EventSentry provides one of the most detailed, extensive and robust process analysis capabilities the scale across the entire enterprise. EventSentry offers deep insight into process activities in real time, beneficial for malware detection, analysis and compliance. When combined with Sysmon, process analysis is elevated further for network and anomaly detection.
Basic Process Tracking
Tracks all process activity in real-time and provides access to all relevant process activity stats on the monitored endpoint (requires Windows auditing), including:
- Calling process and user
- SHA256 checksum
- Elevation status
- Process runtime & command line arguments
- Digitally Signature status
More details on process tracking
Enhanced Tracking with Sysmon & NetFlow
Complements basic tracking by providing information about all network connections initiated by a process:
- Protocol used (UDP / TCP)
- Source IP / Hostname
- Destination IP / Hostname
- NetFlow correlation (if available) can display related network traffic
Real-Time Alerts
Real-time alerts (e.g. email, ticketing system) can be triggered based on a variety of properties, including:
- File path, name
- Calling user
- Command line arguments
- Advanced file properties (size, signature, checksum, ...)
- Network connection to a potentially malicious host
- Process / Caller Process relationship
Status & Inventory Information
A network-wide task manager with netstat capabilities provides detailed status information about all running processes on the network, including which ports they are listening on. EventSentry also provides an inventory of all scheduled tasks and services/drivers.
Performance Monitoring
Provides detailed process performance data, including CPU, memory, handle usage, runtime and more.

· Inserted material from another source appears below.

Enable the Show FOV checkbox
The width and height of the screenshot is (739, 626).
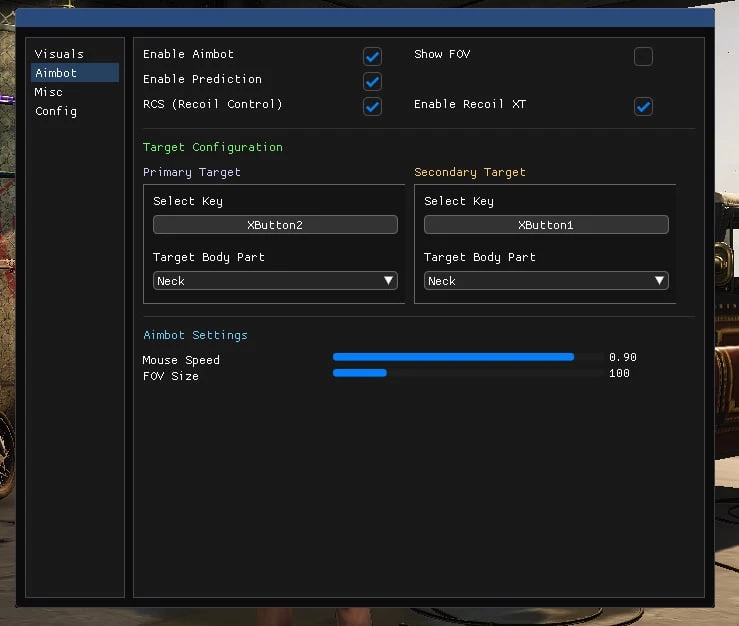pos(643,56)
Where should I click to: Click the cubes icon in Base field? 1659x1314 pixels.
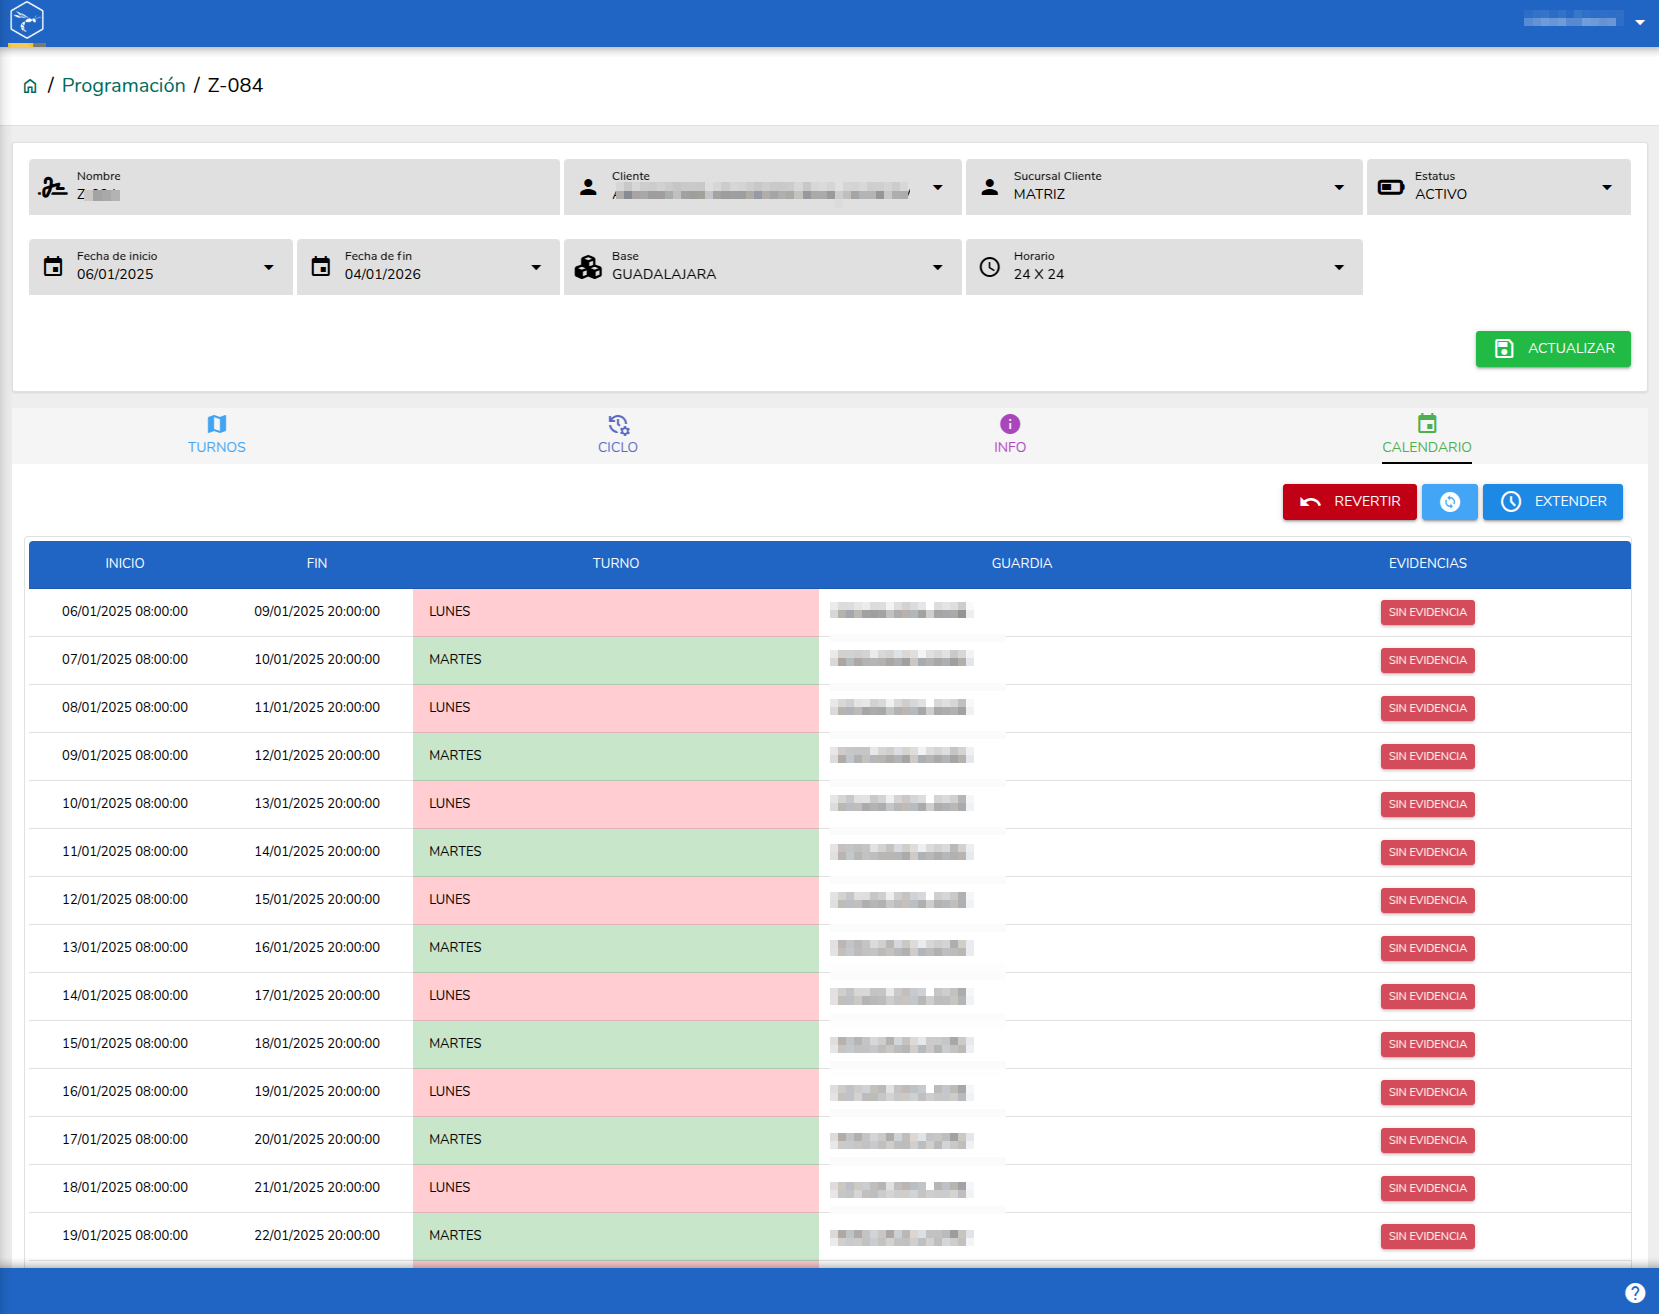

Threat & Anomaly Detection
EventSentry's anomaly detection engine can utilize various process activity events from both Windows and Sysmon to detect unusual behavior, including:
- Never-before seen processes
- Never-before seen DLLs loaded into processes
- Suspicious network activity by processes
Process Analysis
The process analysis page utilizes all available process data (tracking, status, inventory) to help investigate all process activity from a single interface. The activity page also provides access to the process hierarchy to show the relationship between parent and child process(es).